Retail investors’ perverse enthusiasm for flaky crypto assets is also a sorry verdict on independent monetary policymaking since it is substantially driven by distrust of central banks’ management of fiat currencies.
The one inescapable fact is that central banks cannot recapitalise themselves in the event of insolvency through seigniorage without generating unacceptably high inflation. The view that they can always print their way out of trouble is simply an illusion. Central bankers anyway do worry about their balance sheets because they are nervous of market perceptions and politicians’ reactions.
In some cases this concern is formalised. The European Central Bank, for example, requires national central banks in the monetary union to avoid prolonged low or negative equity.
It follows from all this that it is not enough for politicians to hold central banks accountable solely for policy. In a recent paper Paul Wessels of De Nederlandsche Bank and Dirk Broeders of Maastricht University argue that adequate capital is necessary to maintain confidence that the central bank is effective in implementing monetary policy and is able to absorb financial risks independently of government.
Establishing a uniform capital adequacy regime for central banks would be impossible. With quasi-fiscal measures such as quantitative easing, where the taxpayer is exposed, the ownership of risk is shared differently between governments and central banks from one country to another.

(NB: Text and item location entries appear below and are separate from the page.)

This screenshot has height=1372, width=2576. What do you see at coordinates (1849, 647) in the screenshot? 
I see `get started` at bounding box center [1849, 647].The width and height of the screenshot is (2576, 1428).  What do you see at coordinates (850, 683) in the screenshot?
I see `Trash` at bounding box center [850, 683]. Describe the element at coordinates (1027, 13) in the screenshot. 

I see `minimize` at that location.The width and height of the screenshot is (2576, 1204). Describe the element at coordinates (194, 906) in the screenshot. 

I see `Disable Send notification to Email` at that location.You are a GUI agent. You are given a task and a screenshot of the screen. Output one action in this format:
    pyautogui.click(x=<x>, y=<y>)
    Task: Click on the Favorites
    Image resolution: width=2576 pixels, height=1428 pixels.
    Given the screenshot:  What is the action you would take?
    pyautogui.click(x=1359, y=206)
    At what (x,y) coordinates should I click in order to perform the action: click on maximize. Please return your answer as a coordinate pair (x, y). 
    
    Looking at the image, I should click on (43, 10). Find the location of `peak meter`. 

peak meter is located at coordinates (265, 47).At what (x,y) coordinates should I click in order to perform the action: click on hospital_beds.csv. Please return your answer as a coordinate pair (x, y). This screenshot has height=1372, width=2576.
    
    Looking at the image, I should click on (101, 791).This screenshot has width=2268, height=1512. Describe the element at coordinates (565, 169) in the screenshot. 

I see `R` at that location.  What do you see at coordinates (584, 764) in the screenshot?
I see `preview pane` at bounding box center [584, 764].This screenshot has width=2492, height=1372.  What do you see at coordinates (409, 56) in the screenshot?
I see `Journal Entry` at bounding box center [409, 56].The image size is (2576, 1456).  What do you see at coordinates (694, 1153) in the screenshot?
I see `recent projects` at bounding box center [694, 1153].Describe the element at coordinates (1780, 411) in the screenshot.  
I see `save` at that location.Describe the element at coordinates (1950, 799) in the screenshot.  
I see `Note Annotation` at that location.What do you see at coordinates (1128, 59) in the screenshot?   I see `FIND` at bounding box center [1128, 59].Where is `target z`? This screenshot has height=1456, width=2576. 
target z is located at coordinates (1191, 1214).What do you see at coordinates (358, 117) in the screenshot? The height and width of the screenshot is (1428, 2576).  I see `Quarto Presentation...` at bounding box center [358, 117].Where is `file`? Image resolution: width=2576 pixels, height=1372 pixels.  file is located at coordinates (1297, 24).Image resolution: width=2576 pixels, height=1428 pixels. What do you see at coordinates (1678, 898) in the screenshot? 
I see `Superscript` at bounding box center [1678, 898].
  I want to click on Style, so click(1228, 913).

When compared with the private sector, capital adequacy would also be an imprecise discipline because the incidence and size of financial liabilities arising from last resort lending and market making are inherently unknowable.
For the Fed, capital adequacy is less of a problem than for other central banks. It continues to be the guardian of the world’s pre-eminent reserve currency and markets appear reassured by the Fed’s policy tightening this year. But the severe weakness of central bank balance sheets is sadly symptomatic of how the advanced economies have come to operate with minimal margins of safety.